Instructions for the task: Extract every line of the items below that contains the string "plus", and copy each such line in full. Treat the match as case-sensitive.
## Start Data provided
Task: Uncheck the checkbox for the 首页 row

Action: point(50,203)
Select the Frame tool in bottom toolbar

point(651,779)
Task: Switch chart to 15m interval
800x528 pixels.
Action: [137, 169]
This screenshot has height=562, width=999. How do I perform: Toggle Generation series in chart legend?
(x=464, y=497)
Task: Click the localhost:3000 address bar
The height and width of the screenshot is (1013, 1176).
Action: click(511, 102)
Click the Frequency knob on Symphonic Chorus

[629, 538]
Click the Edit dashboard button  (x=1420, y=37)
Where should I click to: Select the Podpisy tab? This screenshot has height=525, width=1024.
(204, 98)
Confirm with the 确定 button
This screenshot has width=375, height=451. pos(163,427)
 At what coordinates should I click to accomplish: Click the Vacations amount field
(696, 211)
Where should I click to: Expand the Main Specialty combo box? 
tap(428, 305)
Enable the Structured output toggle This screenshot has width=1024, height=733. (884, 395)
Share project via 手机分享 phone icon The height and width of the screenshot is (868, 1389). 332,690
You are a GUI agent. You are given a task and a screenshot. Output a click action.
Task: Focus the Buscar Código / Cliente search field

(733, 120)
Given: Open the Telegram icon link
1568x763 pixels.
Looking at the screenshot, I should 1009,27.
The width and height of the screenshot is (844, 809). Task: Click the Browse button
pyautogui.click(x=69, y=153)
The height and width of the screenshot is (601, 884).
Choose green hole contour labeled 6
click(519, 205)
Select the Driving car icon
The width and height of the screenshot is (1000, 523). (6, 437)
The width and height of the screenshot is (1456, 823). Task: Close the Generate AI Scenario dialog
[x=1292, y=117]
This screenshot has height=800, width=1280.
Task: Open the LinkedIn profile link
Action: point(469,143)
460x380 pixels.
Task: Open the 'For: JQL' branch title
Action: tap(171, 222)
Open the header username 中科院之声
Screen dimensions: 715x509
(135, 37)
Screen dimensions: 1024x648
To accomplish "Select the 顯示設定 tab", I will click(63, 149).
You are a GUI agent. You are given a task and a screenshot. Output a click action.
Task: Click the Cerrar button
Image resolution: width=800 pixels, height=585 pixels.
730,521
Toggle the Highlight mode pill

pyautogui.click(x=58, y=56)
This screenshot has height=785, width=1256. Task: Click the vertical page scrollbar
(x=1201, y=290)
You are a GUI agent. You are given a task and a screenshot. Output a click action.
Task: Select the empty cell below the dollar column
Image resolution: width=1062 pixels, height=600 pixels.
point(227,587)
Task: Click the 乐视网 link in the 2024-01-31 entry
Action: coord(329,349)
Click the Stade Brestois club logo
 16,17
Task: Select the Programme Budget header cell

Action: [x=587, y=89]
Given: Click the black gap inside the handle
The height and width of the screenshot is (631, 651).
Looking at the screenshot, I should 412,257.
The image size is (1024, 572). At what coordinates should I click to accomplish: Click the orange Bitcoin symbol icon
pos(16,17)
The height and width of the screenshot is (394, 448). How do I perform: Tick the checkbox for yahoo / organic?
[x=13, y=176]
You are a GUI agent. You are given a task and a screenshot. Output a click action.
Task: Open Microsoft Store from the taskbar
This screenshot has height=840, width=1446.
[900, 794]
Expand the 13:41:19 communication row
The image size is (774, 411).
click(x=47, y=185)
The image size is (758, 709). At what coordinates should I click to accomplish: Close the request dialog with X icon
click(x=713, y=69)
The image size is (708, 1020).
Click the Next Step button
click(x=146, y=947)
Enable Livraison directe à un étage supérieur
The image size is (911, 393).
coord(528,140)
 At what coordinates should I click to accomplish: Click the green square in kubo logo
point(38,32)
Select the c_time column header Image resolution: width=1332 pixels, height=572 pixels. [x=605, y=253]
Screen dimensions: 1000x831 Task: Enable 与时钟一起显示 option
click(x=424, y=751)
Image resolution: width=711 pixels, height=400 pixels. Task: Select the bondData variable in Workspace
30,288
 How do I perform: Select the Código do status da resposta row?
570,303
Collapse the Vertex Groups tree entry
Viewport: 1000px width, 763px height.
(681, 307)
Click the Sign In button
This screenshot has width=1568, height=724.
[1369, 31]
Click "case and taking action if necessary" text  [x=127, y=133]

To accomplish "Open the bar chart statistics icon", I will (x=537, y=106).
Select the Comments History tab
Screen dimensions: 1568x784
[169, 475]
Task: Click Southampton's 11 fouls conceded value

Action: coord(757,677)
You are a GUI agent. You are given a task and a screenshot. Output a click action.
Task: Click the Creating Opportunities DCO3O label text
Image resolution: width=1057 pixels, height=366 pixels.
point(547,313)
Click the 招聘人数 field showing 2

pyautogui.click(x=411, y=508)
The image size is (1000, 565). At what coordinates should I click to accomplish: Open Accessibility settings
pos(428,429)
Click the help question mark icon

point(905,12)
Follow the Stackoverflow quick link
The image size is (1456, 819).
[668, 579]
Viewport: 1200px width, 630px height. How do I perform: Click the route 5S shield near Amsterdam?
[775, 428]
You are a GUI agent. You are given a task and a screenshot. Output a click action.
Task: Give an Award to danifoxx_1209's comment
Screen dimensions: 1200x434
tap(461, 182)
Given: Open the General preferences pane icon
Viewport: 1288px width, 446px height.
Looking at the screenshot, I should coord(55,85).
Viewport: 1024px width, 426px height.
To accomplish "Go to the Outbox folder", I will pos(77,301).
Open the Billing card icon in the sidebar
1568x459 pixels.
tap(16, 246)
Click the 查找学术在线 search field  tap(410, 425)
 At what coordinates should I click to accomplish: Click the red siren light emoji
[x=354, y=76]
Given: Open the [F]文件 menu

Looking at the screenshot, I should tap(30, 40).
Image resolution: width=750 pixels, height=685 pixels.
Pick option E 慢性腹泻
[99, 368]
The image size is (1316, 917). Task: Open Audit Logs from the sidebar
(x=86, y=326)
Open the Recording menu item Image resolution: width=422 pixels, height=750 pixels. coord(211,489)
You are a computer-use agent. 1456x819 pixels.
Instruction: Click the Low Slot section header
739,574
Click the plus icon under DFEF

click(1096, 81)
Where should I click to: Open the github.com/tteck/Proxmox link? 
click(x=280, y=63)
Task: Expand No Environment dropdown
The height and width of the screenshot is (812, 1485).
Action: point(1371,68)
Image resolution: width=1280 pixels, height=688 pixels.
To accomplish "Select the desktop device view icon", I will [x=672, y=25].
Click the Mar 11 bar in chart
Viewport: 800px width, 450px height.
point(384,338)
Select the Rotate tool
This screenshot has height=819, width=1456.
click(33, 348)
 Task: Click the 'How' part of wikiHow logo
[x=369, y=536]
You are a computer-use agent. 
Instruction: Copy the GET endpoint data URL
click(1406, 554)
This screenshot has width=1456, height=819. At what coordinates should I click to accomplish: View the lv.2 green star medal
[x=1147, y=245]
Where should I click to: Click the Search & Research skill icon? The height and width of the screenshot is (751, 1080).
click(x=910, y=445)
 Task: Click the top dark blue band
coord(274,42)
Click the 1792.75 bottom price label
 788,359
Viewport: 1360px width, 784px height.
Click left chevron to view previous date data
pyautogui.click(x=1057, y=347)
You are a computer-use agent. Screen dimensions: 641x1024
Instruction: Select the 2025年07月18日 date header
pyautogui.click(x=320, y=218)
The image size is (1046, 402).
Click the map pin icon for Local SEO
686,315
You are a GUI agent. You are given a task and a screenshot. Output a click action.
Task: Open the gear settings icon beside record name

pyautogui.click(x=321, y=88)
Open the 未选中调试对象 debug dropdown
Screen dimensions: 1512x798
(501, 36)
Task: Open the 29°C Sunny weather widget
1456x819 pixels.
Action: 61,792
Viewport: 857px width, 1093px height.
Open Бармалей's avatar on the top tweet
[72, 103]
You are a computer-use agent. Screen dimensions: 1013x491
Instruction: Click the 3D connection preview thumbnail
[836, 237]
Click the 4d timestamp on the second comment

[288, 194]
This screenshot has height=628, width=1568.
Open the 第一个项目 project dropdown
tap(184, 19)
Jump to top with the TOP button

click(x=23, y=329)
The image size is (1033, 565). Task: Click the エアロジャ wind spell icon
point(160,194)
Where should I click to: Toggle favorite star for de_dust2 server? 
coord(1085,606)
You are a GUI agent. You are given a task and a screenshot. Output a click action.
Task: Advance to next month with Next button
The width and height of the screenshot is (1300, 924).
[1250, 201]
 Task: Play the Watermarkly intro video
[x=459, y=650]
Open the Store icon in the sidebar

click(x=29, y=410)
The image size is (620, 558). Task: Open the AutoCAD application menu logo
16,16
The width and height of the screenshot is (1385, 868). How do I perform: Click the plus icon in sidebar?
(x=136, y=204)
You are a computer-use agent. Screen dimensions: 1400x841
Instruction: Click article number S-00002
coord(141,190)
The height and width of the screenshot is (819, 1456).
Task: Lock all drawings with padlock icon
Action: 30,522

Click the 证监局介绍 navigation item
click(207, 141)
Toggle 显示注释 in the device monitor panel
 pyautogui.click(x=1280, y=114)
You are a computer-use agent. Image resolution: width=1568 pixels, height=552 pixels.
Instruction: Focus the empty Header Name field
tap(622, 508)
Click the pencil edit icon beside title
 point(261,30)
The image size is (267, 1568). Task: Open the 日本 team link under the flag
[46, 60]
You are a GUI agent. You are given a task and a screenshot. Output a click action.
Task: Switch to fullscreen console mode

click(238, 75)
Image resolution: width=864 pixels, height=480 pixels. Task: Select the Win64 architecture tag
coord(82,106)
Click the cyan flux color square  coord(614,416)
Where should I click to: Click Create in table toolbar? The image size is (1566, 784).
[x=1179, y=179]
## End Data provided
Response for this exercise:
Click the plus icon under DFEF
The width and height of the screenshot is (1385, 868). How do I perform: Click the plus icon in sidebar?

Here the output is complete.